Rheinpfalz Landtagsdebatte: Reform für die Uni-Verwaltung

Herzkatheter-Operationssaal der Kinderkardiologie (Uni-Klinik Homburg).
Herzkatheter-Operationssaal der Kinderkardiologie (Uni-Klinik Homburg).

«Homburg.» Der ärztliche Direktor des Universitätsklinikums Homburg soll künftig nicht mehr automatisch Vorsitzender des Klinikvorstandes sein, sondern auch der kaufmännische Direktor oder der Pflegedirektor soll die Klinik nach außen vertreten können. Dies und andere Anpassungen sieht ein gestern in den saarländischen Landtag eingebrachter Gesetzentwurf der CDU/SPD-Landesregierung vor. Künftig soll immer ein Vertreter der rund 5000 Uni-Beschäftigten an den Aufsichtsratssitzungen teilnehmen.

In erster Lesung wurde am Mittwoch im Saarbrücker Landesparlament das Gesetz „zur Reform der Leitungsstrukturen des Universitätsklinikums“ behandelt. Die Homburger SPD-Abgeordnete Elke Eder-Hippler sieht in den Änderungen begrüßenswerte Anpassungen „des Homburger Landrechts“ an bundesweite Regelungen.

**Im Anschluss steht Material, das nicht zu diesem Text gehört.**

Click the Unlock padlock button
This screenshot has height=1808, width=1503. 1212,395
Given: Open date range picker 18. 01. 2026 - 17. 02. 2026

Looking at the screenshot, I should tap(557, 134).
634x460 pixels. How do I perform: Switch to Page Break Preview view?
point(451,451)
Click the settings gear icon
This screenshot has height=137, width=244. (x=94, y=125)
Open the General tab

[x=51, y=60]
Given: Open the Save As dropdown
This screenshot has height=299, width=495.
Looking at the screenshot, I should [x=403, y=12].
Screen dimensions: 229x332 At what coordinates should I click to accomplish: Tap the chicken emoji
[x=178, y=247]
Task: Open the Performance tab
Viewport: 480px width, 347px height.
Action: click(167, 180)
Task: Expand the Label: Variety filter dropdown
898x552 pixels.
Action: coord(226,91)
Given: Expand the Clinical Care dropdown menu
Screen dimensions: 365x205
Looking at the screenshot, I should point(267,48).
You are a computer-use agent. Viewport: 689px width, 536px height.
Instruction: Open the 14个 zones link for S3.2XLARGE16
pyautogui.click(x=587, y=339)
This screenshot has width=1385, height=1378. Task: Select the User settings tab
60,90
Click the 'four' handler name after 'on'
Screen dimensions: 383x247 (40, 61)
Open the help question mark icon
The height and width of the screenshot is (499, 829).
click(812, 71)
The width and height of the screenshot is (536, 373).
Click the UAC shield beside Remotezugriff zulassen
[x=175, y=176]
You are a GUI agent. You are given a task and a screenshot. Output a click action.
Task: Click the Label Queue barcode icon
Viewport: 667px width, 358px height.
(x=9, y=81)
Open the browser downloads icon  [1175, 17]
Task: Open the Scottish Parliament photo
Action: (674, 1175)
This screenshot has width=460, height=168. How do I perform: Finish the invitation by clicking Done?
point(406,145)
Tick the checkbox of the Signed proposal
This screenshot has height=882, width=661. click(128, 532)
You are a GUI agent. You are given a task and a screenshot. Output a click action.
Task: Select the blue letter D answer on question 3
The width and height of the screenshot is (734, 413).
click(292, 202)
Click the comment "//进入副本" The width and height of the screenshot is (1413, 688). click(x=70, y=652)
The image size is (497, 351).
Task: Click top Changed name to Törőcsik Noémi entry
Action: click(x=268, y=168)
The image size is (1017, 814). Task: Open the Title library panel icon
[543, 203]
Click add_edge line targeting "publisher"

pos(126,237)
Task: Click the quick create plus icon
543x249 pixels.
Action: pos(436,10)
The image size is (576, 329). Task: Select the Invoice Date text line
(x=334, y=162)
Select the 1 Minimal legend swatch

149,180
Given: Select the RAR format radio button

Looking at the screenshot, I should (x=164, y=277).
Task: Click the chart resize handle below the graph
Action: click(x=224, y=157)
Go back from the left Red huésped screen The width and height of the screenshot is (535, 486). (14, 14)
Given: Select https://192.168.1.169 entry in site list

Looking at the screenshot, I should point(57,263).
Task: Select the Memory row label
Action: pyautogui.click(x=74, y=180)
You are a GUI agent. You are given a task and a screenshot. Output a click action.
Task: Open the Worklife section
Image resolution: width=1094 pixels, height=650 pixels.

Es gehe dabei um Konkretisierungen und Stärkung der Gremien, insbesondere des Aufsichtsrats. Barbara Spaniol, die Homburger Abgeordnete der Linken, sieht im nun im Wissenschaftsausschuss zu beratenden Gesetzentwurf betriebswirtschaftliche Erwägungen überbetont. Ob man das Prinzip, den ärztlichen Direktor nicht mehr qua Amt zum Vorstandsvorsitzenden zu machen, aufgeben soll, sei noch sehr genau zu erörtern. Ministerpräsident Tobias Hans (CDU) hatte von notwendigen Anpassungen gesprochen und für die Stärkung des Prinzips der Bestenauswahl auch am Uniklinikum geworben. Seit 2015 ist Bernhard Schick ärztlicher Direktor des Uniklinikums, Schick führt zudem die HNO-Klinik. Die Amtszeiten des ärztlichen, kaufmännischen und pflegerischen Direktors sollen angepasst werden (Bestellung bis acht Jahre). Das Klinikum beschäftigt 600 Ärzte. Zu den 50.000 stationären Aufnahmen von Patienten im Jahr kommen rund 200.000 ambulante Behandlungen.